15 junio 2007

Buscando genealogías

Ha querido la casualidad que haya coincidido casi en el tiempo la asimilación –que no la lectura, que realicé apenas apareció el libro a la venta de un modo voraz-, del último de los diarios de Andrés Trapiello, La cosa en sí, que hace ya el décimo cuarto de la serie que él ha dado en llamar Salón de pasos perdidos -me está quedando esta frase muy a lo Rafel Conte-, con la lectura de uno de los artículos recogidos en un volumen sobre Vila-Matas –que tiene una presencia importante en esta última entrega diarística de Trapiello. Concretamente con uno que dedicó José María Guelbenzu a Bartleby y compañía en la revista Claves de la razón práctica. En dicho artículo elabora Guelbenzu con su habitual perspicacia crítica y conocimiento del medio la teoría de una posible nueva novela, que discurre por el terreno de la autoficción, y en la que encuadra, además de la novela de Vila-Matas, a Sepharad de Muñoz Molina –que no versa especialmente sobre el propio Muñoz Molina, ahí es donde se ve que a Guelbenzu le va más eso de ir de oídas y barrer para la editorial que le da cobijo- y Negra espalda del tiempo de Javier Marías –al menos esta vez sí, querido Guelbenzu, esta vez sí.
Bien, si el amigo Guelbenzu se diera una vuelta de vez en cuando por una librería, o leyese los folletos publicitarios que se entregan gratuitamente con los diarios nacionales bajo el nombre de Suplementos culturales, conocería la obra de Andrés Trapiello.

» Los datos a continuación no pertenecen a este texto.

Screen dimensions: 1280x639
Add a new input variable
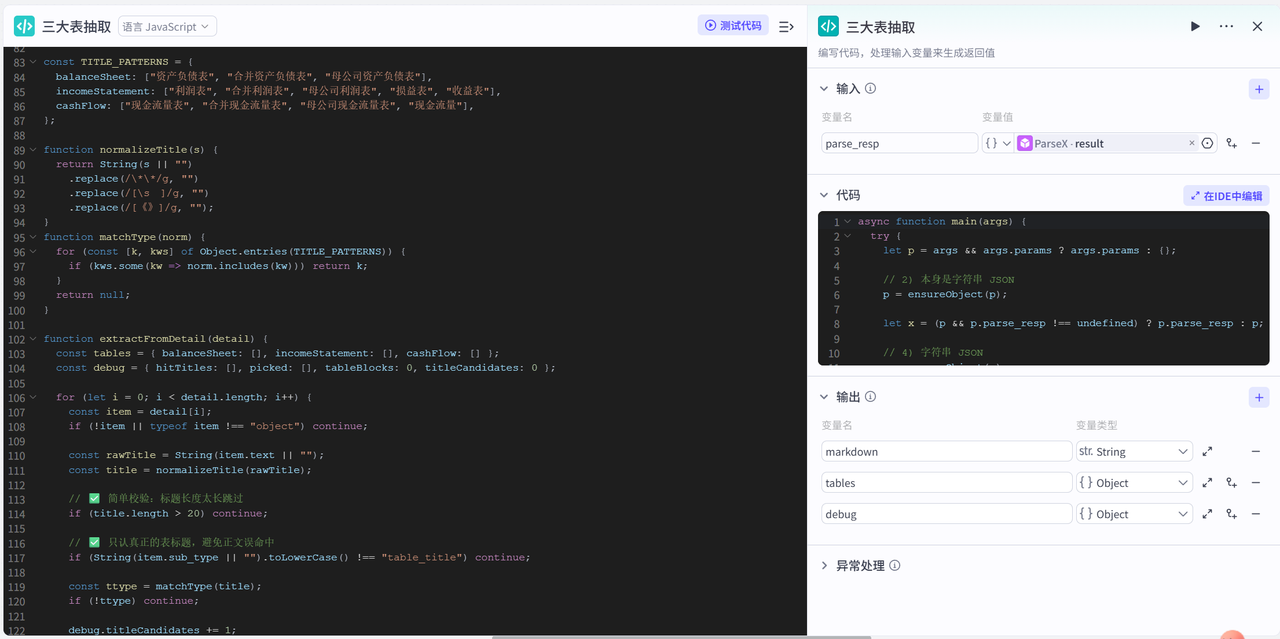point(1258,89)
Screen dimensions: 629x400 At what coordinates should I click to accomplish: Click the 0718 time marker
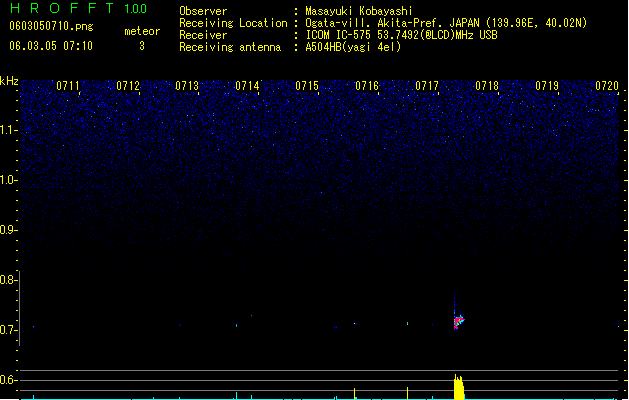point(487,86)
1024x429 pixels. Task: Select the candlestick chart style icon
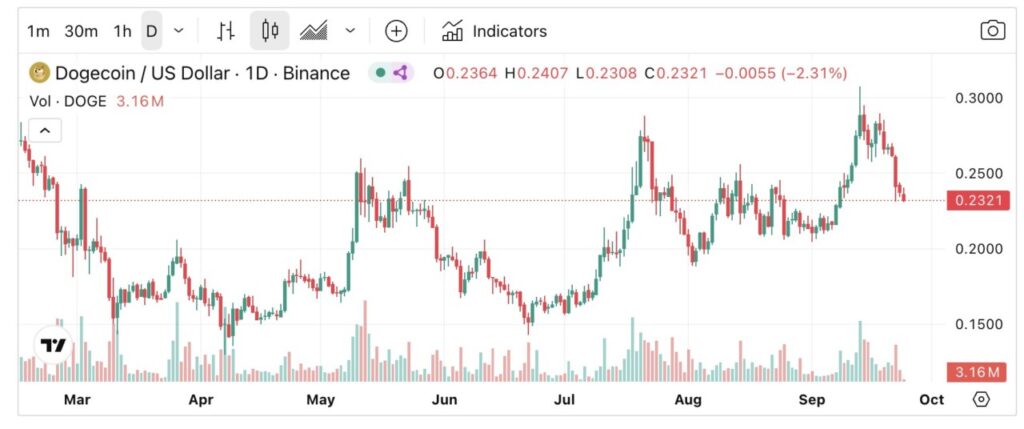pos(269,31)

El primero de los volúmenes de sus diarios se editó en el año 1990, casi diez antes que estos experimentos autoficcionales que él analiza como una nueva tendencia de la literatura. Por encima de la evidente simpleza del razonamiento de Guelbenzu, él considera que lo relevante es la palabra que el autor o el editor coloque bajo el título del libro, ya sea novela o diario, que el resultado en sí de la obra, llama la atención la ceguera con que, en general, actúa la crítica hispana.

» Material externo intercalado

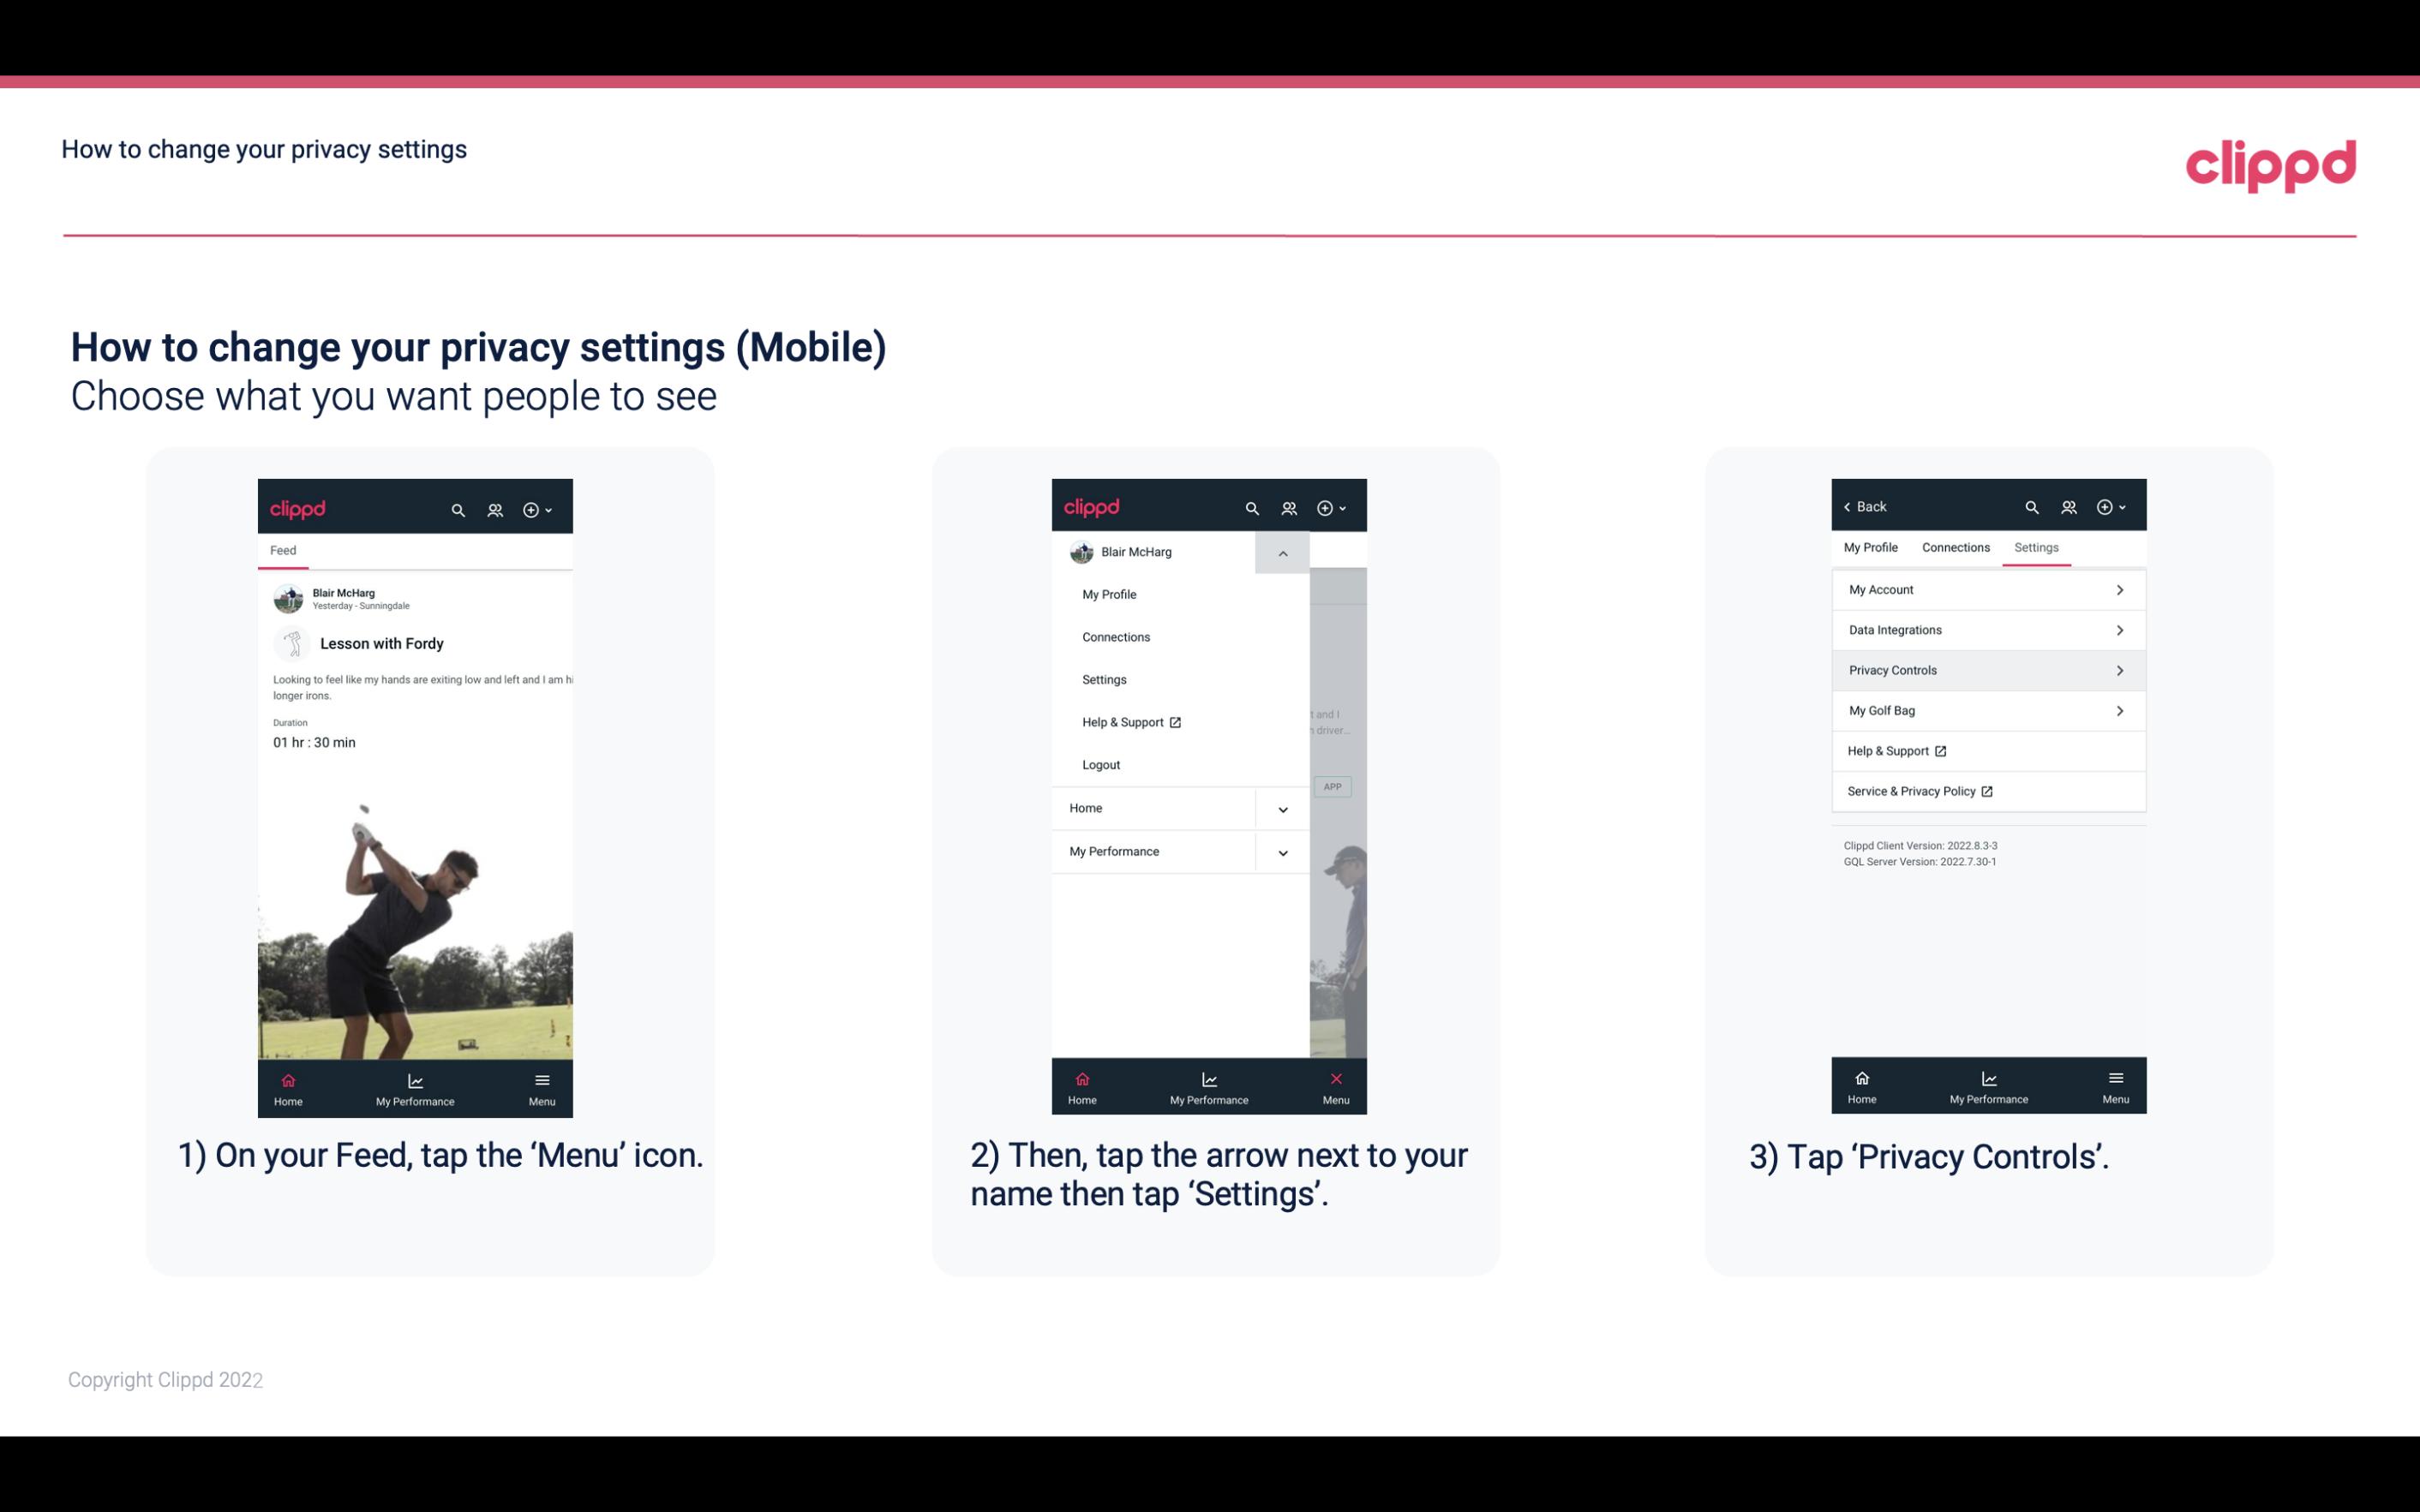The height and width of the screenshot is (1512, 2420).
Task: Select Help & Support from menu list
Action: click(1130, 721)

Ahora, diecisiete años después de que se iniciase la publicación de esta novela en marcha –lea usted con atención, querido Guelbenzu-, pocos se atreven a negar su importancia. A veces el propio autor se molesta cuando los que tienen los ojos un poco más abiertos le señalan este torrente narrativo como su obra magna, porque estima que parecen querer hurtarle méritos al resto de sus libros. Pero la realidad es que, a fecha de hoy, el monumental diario que se acerca ya a las diez mil páginas –qué contento se pondría Javier Marías de llegar a esas diez mil páginas, él que presume de las mil quinientas de su trilogía- es, sin duda, su obra cumbre. Y va a ser difícil que se le apee de ese lugar porque no tiene visos de perder fuerza aunque van pasando los años.

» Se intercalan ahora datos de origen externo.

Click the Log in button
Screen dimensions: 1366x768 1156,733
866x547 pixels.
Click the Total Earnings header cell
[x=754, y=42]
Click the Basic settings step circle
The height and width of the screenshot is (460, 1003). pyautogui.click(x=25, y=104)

Cuando Philippe Lejeune elaboró su teorías sobre la autoficción estaba pensando más en una obra en perpetuo cambio, siempre en construcción, como son los diarios de Trapiello. Una novela a la que cada año se le añade una nueva entrega, en la que se toma como referente la vida real del autor para pasarla al completo por el filtro e la literatura. ¿Qué es la literatura? La palabra, la sintaxis, la ficcionalización de lo real. Y eso es lo que sucede en cualquiera de los diarios de Trapiello. Trabaja con materiales reales, pero el resultado no lo es, es literatura, literatura que bebe de la vida, pero literatura al fin y al cabo. Vida hecha con palabras, literatura hecha de vida.
Una de las razones por la que se ha atacado a estos diarios es por su heterodoxia. No son los diarios que alguien escribe cada noche y no retoca nunca, deja que maceren con el tiempo y publica tal cual. No, al contrario, se trata de una obra escrita de un modo consciente, recreando de un modo artístico las anotaciones que el autor tomó a modo de cuaderno de bitácora cinco años antes. Y en la redacción de ese diario puede respetar o no lo que escribió, puede crear y puede callar, pero siempre desde una perspectiva novelística. Trabaja con su vida pero no refleja su vida, sino que la recrea literariamente. Ahí radica la modernidad esencial de toda esta obra. Lo que sucede es que es más sencillo quedarse con la parte superficial del asunto y tildar a la obra de producto decimonónico, como si con ese adjetivo se denigrase una obra -¿alguien se imagina como un insulto decir que algo es “muy siglo catorce”?, es de risa-, cuando realmente se está demostrando la impericia de lector de entender la obra. Hay una expresión castiza muy recurrente, que es la de “le conocerán en su casa” que decimos de modo irreflexivo y algo absurdo, porque no conocer a un artista no es tanto problema suyo como nuestro. Algo parecido sucede con la obra de Trapiello, y específicamente sus diarios. Es más sencillo decir que uno no entiende como un hombre puede escribir ochocientas páginas sobre lo que le ha sucedido en un año, afirmar que hace falta ser muy egocéntrico, reírse de los títulos de los libros porque usan palabras poco comunes, que leerlos con la mente clara y el corazón limpio, que es como debe leerse todo libro para ser justos con él.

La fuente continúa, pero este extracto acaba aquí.